[Start DATASET EXCERPTS]
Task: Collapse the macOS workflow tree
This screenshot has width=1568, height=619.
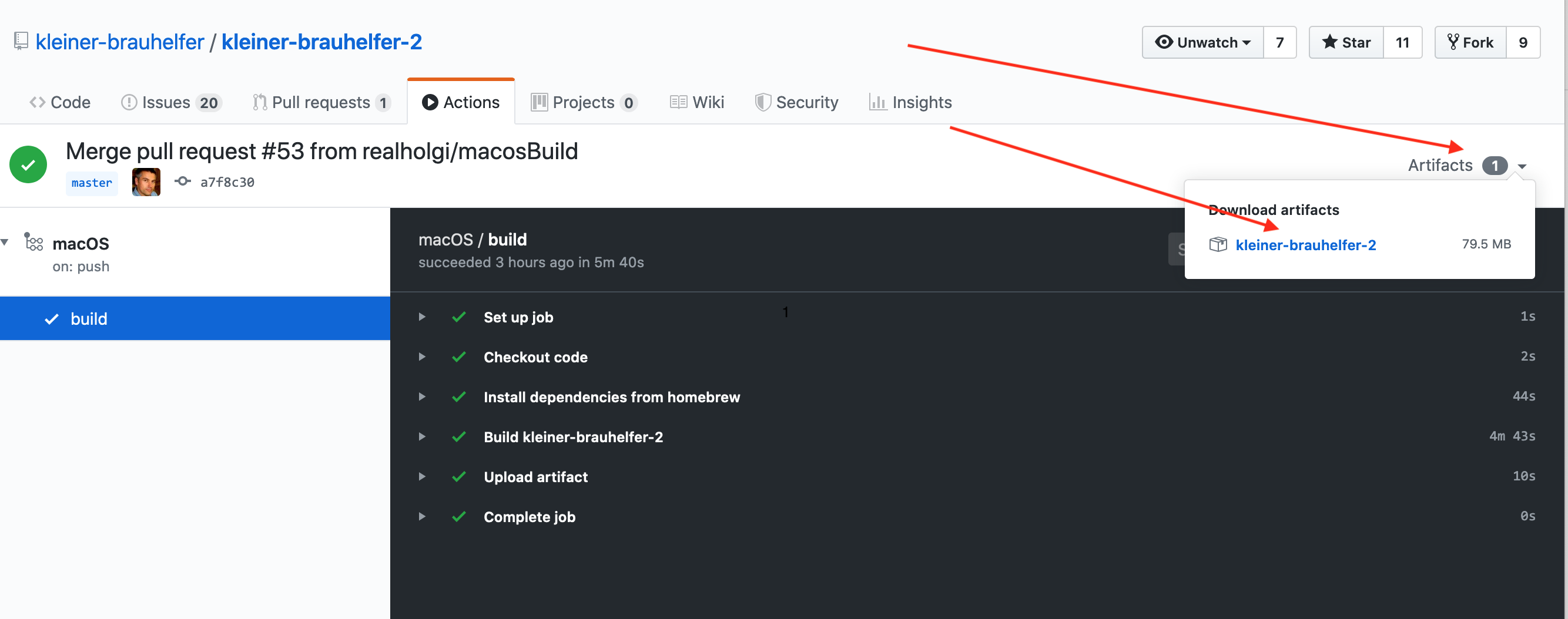Action: (x=5, y=243)
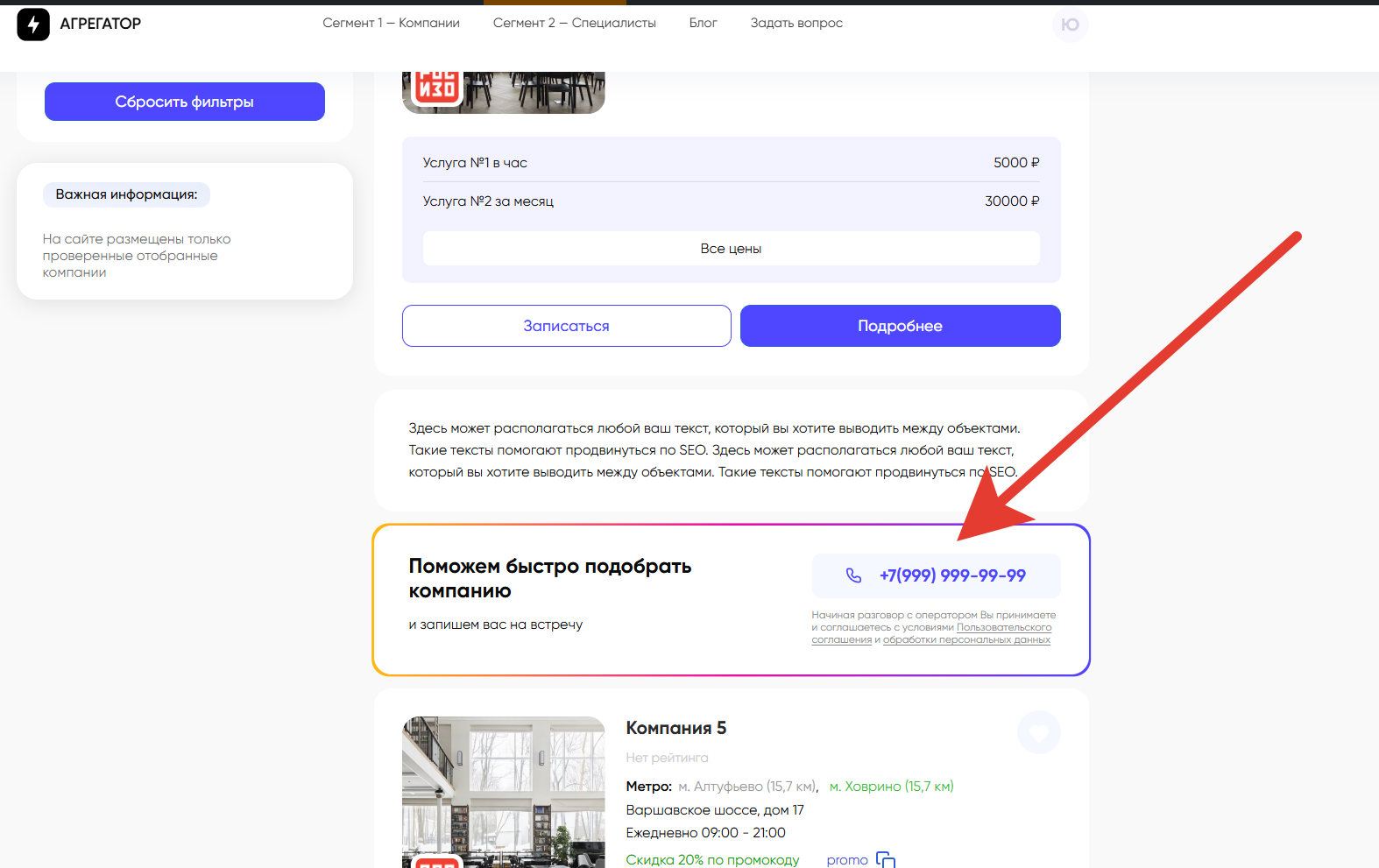The image size is (1379, 868).
Task: Go to "Сегмент 2 — Специалисты" section
Action: click(574, 23)
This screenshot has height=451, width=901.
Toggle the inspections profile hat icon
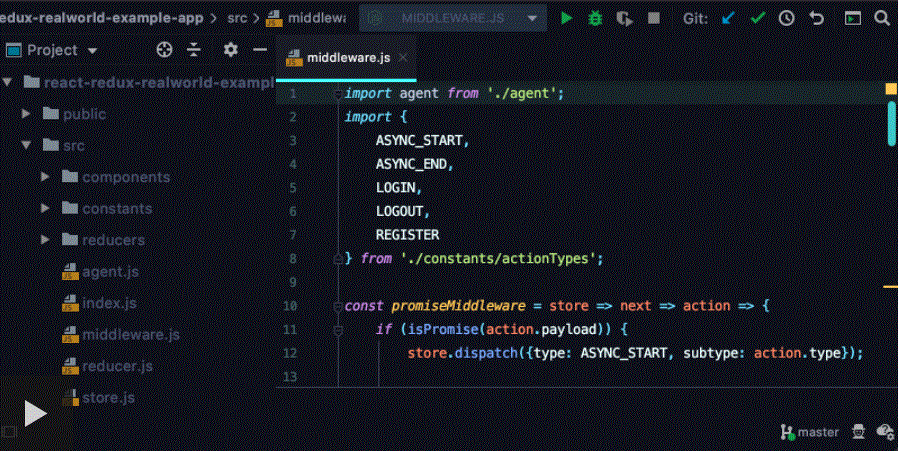858,432
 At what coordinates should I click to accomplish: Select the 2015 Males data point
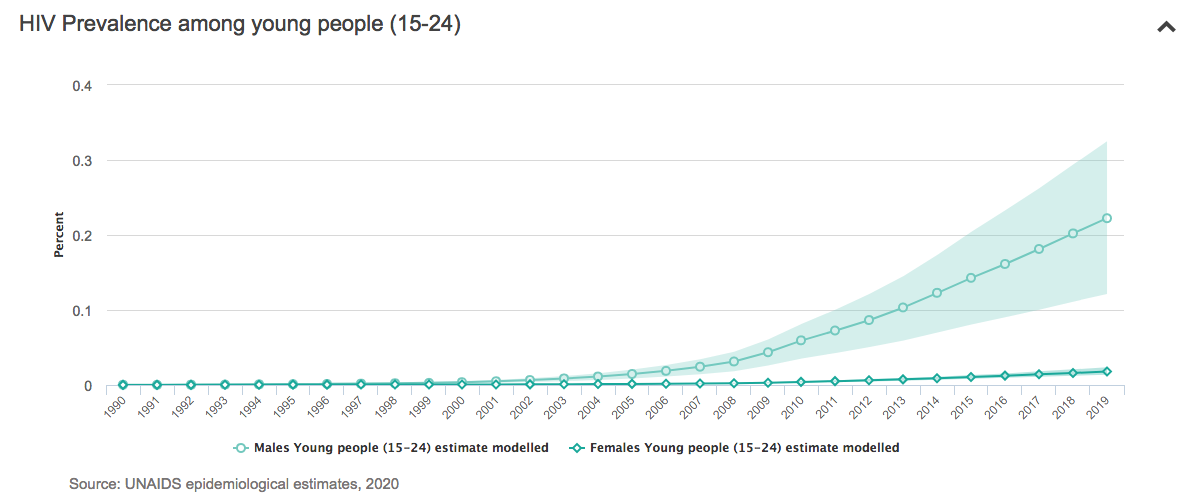coord(971,278)
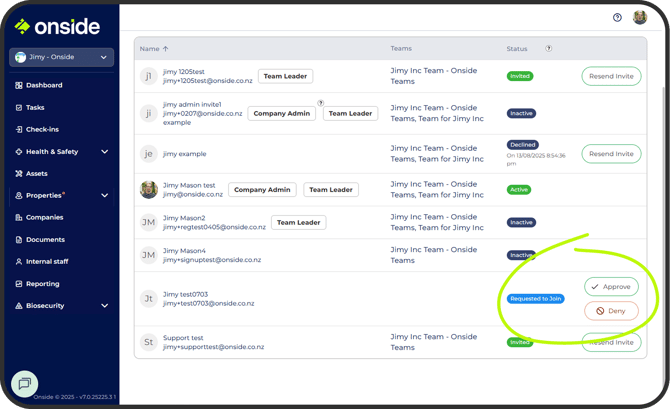Screen dimensions: 670x409
Task: Navigate to Internal staff page
Action: click(47, 262)
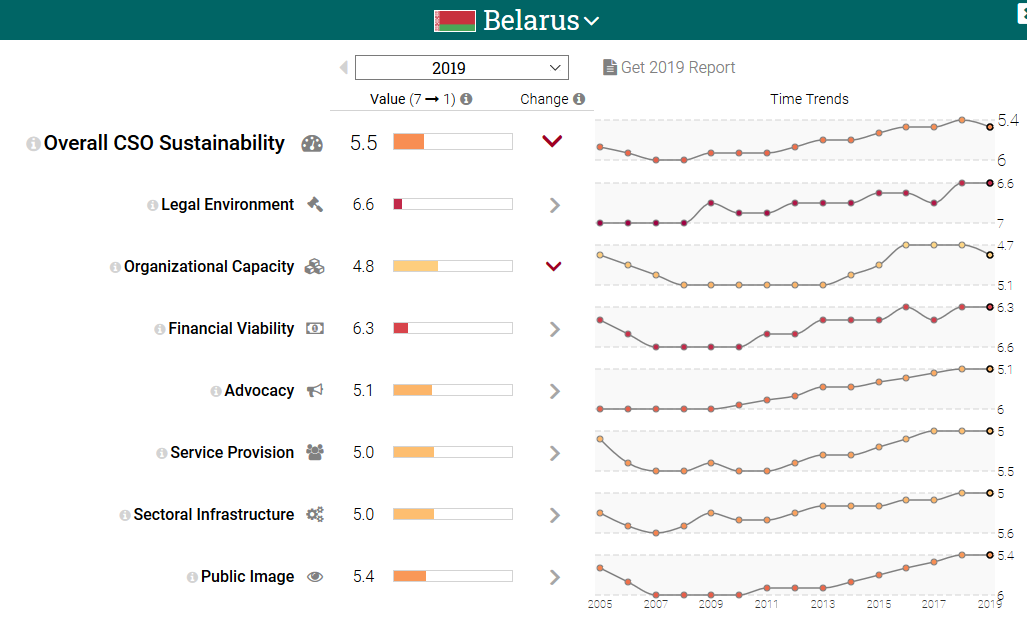This screenshot has width=1027, height=618.
Task: Click the Public Image label
Action: 247,576
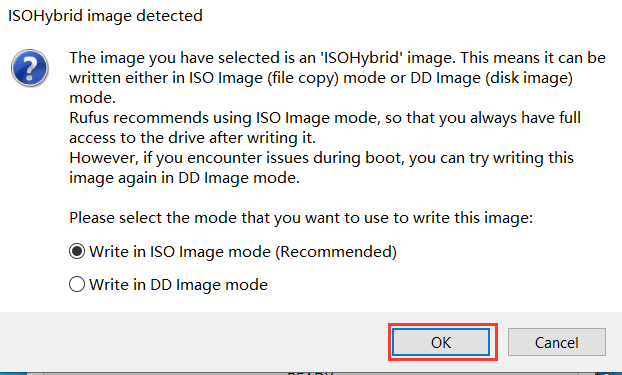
[End DATASET EXCERPTS]
-- GIVEN PROBLEM --
Rewrite all the items above, replacing "Toggle" with "Switch" and keeping everything else the same. Leave the pictures out.

-- EXERCISE RESPONSE --
Task: Collapse the macOS workflow tree
This screenshot has width=1568, height=619.
Action: (x=5, y=243)
The image size is (1379, 868).
Task: Go to "Сегмент 2 — Специалисты" section
Action: click(574, 23)
This screenshot has height=451, width=901.
Switch the inspections profile hat icon
858,432
 At what coordinates should I click to accomplish: Select the 2015 Males data point
coord(971,278)
Screen dimensions: 670x409
Task: Navigate to Internal staff page
Action: click(47, 262)
This screenshot has width=1027, height=618.
Task: Click the Public Image label
Action: 247,576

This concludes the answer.